President Joe Biden’s proposal to increase taxes to pay for school for some would affect couples making more than $509,299 according to a White House official.
“Consistent with the President’s campaign proposal, we are proposing to reverse the tax cut for the top bracket by returning that top tax bracket to what it would’ve been under pre-2017 law. That applies to less than 1 percent of Americans—the very top earners,” a White House official told news outlets in a statement.
“In 2022, those pre-2017 brackets are expected to be about $452,700 in taxable income for a single individual and $509,300 in taxable income for a married couple.”
The clarified numbers are for the tax hike Biden proposed in his $1.8 trillion American Family Plan.
The White House fact sheet on the proposal says no Americans making $400,000 per year or less would see their taxes go up.
Biden has also claimed before, including on the campaign trail, that he would not raise taxes on people making that much or less annually.

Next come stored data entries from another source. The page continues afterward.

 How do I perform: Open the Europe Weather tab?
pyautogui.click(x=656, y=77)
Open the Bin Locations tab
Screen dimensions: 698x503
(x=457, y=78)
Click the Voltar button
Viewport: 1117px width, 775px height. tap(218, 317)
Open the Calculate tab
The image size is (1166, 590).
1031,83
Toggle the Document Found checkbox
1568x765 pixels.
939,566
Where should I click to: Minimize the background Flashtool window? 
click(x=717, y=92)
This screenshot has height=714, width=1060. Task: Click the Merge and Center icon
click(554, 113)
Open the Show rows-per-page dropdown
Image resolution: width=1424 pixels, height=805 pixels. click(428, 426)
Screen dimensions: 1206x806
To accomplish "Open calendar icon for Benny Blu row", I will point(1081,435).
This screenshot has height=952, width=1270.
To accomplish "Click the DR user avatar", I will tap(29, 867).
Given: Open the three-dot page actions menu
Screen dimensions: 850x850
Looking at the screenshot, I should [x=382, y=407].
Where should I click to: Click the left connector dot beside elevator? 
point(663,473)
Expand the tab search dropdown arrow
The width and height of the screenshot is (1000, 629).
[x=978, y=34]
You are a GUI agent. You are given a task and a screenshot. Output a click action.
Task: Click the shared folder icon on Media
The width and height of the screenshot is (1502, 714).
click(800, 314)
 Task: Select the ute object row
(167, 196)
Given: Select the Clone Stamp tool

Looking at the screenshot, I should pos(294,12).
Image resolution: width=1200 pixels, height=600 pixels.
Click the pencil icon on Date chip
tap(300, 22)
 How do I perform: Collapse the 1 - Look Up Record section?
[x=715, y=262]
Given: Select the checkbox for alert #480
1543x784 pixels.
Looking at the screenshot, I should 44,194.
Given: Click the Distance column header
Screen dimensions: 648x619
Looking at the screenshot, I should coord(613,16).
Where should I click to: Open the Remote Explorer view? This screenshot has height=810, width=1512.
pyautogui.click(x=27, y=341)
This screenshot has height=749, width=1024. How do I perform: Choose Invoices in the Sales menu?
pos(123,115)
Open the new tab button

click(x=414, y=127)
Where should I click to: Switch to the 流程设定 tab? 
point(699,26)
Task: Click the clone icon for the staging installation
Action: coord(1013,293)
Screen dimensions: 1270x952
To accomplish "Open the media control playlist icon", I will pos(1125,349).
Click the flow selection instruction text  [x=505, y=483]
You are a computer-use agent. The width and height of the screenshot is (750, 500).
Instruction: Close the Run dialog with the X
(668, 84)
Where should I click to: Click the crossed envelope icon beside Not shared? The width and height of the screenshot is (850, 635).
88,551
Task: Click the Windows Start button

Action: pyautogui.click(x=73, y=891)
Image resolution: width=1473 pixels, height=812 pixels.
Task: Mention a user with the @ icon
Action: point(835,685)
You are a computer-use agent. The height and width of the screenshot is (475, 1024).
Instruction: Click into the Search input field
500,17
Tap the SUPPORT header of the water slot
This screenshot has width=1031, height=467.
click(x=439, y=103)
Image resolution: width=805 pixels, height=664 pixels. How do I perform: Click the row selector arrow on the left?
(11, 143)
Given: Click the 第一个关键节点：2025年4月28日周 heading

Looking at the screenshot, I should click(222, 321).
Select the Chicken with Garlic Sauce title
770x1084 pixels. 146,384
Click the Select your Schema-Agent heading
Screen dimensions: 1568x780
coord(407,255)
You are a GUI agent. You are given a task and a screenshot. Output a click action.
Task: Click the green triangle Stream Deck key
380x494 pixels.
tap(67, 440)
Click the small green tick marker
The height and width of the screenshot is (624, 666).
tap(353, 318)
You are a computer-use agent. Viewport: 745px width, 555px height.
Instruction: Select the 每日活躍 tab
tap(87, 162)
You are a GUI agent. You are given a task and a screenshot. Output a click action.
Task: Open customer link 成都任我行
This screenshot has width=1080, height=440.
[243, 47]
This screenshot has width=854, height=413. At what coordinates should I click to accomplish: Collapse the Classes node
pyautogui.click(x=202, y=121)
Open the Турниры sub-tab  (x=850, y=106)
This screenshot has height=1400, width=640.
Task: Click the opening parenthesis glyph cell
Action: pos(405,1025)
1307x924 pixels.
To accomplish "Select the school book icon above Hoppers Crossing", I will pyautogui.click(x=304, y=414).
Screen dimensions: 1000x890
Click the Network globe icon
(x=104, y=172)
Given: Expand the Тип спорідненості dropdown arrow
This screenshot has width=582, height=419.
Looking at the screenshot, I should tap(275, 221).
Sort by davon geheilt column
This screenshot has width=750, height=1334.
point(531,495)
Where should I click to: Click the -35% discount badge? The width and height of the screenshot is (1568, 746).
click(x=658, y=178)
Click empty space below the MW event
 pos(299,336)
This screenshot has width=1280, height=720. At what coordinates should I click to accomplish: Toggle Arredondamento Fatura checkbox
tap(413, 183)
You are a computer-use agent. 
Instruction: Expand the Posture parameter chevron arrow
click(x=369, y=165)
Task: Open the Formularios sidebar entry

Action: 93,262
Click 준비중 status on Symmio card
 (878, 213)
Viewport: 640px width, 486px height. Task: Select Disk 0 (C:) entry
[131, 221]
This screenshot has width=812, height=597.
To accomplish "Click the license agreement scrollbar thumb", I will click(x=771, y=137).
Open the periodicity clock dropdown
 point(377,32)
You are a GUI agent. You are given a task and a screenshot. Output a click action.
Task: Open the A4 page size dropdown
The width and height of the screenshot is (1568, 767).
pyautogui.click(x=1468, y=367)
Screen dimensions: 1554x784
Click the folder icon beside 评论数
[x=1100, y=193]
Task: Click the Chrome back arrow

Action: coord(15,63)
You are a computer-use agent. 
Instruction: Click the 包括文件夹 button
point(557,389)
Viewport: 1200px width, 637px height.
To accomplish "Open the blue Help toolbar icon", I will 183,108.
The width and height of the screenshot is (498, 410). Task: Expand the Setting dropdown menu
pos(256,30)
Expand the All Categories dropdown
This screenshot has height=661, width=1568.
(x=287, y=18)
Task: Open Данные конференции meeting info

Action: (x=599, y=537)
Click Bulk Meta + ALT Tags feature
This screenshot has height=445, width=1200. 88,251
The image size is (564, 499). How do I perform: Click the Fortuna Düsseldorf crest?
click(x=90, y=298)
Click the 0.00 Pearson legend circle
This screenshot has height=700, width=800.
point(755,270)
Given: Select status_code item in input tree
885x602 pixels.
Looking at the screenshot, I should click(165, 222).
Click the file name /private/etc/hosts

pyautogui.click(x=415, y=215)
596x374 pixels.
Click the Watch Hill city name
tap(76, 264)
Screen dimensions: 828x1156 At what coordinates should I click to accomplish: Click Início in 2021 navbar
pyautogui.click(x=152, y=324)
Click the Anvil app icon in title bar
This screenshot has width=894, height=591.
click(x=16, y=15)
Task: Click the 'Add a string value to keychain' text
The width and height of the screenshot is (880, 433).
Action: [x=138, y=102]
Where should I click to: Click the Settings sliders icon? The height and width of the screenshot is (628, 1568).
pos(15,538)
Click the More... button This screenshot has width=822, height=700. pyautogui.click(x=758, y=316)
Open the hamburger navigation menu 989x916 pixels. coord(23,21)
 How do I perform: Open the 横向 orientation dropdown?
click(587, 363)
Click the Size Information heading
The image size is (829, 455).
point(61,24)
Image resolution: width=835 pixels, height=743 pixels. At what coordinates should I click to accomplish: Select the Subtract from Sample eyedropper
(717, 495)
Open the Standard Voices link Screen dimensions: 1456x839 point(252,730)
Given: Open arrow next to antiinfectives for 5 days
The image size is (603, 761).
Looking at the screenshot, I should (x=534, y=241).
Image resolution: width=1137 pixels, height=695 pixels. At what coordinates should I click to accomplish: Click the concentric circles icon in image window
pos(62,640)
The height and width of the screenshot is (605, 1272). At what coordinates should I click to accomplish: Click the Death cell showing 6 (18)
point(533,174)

“I will not impose any tax increase on people making less than $400,000,” he told a joint session of Congress on Wednesday.
But the new numbers show that’s not true if they are part of a married couple.
The White House official defended the previous statements.
“The president’s pledge stands—if you are an American individual or family earning less than $400,000, you will not see a dollar increase in your taxes,” the official said. “And in fact, for the top bracket, it’s actually a little higher than that.”
Biden is seeking to reverse some key provisions in the 2017 tax cuts bill that were passed by Congress and signed into law by former President Donald Trump.
That bill cut the top tax rate from 39.6 percent for singles making $418,400 or more or married couples making $470,700 or more to 37 percent for individuals making $500,000 or more or married couples making $600,000 or more.
The income level is adjusted by year and has climbed since then.
Biden’s proposal would hike the top rate back up to 39.6 percent.
It would also end what the administration describes as capital income tax breaks and “other loopholes for the very top.”
An actual bill detailing the proposal has not yet been released.
In another proposal that has not yet been passed, Biden wants to raise the corporate tax rate by 7 percent to 28 percent.
Republicans have pushed back on the proposals, crediting the tax cuts bill with stimulating economic growth.
“The last thing we need to do is change the tax policies that were getting us to this great wave of job creation,” Sen. Roger Wicker (R-Miss.) said in a video statement on Thursday.
“There’s just a lot of talk about new spending and a lot of talk about new taxes, I worry about the economy, being able to handle that. So I just disagree with the president on higher taxes,” Sen. Rob Portman (R-Ohio) told reporters in Washington this week.